Can you tell us a little about your career and the path you took to your present role at FoDOCS?
I studied Bio-Pharmaceutical Sciences (MSc) at Leiden University in the Netherlands, with a specialisation in Neuropharmacology, and then proceeded to do a PhD at the Epilepsy Institute in the Netherlands (SEIN).
Before I finished my PhD, my husband and I moved to London, and I started as a Research Associate at the IoPPN. Unfortunately, shortly after it became clear I was not going to be able to finish my PhD (because I would not have the required 4 first author publications). I stayed on as a research associate at the IoPPN for about 6 years however, until I had my son and I felt I was not able to dedicate enough time to both my kid and my job.

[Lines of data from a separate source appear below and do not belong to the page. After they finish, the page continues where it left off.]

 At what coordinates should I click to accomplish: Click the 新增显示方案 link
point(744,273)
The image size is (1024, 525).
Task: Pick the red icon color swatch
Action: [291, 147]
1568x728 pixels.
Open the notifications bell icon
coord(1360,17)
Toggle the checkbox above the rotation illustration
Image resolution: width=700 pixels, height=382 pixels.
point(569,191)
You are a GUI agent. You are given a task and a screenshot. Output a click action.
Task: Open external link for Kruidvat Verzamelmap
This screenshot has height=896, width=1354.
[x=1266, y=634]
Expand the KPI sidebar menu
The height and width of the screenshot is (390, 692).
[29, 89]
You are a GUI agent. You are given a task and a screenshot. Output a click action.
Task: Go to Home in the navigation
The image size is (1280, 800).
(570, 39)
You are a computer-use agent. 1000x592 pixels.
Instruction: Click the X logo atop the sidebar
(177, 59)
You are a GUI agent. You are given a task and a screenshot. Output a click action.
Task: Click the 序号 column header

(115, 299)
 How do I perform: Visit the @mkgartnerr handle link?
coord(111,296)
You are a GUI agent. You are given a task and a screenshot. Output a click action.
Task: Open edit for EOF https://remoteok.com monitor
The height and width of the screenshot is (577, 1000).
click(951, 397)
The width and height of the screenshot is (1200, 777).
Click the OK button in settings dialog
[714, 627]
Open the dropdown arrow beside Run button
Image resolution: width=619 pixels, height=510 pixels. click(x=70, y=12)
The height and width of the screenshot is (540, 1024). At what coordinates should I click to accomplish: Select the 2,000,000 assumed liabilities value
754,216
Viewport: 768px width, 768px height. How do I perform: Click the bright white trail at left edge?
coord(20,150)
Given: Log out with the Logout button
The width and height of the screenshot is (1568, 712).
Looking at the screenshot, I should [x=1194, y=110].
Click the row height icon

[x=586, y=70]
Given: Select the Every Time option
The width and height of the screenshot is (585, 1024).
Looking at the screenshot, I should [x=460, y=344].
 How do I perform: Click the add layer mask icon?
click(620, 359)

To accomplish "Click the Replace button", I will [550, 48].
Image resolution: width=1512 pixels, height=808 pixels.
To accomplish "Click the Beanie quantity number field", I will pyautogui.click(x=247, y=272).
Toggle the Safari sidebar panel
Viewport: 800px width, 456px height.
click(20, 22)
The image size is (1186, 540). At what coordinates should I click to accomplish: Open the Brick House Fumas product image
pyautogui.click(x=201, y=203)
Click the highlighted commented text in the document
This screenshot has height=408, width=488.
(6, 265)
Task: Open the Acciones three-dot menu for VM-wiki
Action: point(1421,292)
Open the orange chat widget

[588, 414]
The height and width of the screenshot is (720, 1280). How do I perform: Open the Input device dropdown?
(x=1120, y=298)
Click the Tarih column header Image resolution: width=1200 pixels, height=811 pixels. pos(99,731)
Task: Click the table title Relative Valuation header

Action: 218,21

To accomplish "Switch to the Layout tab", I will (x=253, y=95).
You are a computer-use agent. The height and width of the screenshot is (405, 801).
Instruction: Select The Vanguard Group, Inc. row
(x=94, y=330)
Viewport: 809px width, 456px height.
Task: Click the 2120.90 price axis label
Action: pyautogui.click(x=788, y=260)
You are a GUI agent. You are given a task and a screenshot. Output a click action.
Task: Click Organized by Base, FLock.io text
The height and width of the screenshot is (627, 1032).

I was looking for a more stable job with ‘office hours’, so I could spend more time with my kid without feeling guilty about abandoning my job. In all my previous positions, I always ended up helping other people with their projects (hence the late nights and weekend shifts), so a technician’s job seemed a perfect match! A large part of my experience was imaging (confocal of course, but I also did a lot of MRI), so when this position came up I knew I had to go for it!
What, if any, challenges did you encounter along the way, and how did you navigate them?
The last bit as a PhD student was a struggle and a fight, and not finishing it, was (and is still) devastating, but I learned a lot. I wanted to write my own projects and I knew exactly what I wanted to work on (neurogenesis in epilepsy & depression) and it was hard to let that go.
Working with people with different personalities and different objectives was not my strong suit, it is something I had to work on to be able to work with. I navigated through that with a lot of therapy! And compassion, humour and taking responsibility for my life and the choices I made. When I decided a few years later I could no longer do research projects, I was lost, because I love doing research. It took me a bit of time to decide what I would like to do and how I could keep doing science in a way that was still satisfactory to me, without being responsible for a project myself. I had to take a break and figure out what was important to me and when I found it, being a technician just clicked.
I love teaching, I was always helping other people out, I enjoy problem-solving more than anything, that’s exactly what a technician does! In hindsight it makes so much sense I can’t believe it took me this long to figure out!
If you could, what advice would you give your younger self at the start of your career?
The most important thing to say is to stand up more for myself. I know what I want (and what I am worth), but often I let that drop to help or adjust to others around me, usually without getting anything in return. Both in my work and personally that has caused me a lot of heartache and I wish I had made stronger choices.
I would tell myself to get my goals in order and to make sure I don't lose sight of them or let anyone defer me of the path. If you want something, you have to go for it now, because you if you keep postponing it, it will be too late before you know it. And the perfect time to do something never comes. Maybe I should tell myself more often, because it is still something I am struggling with!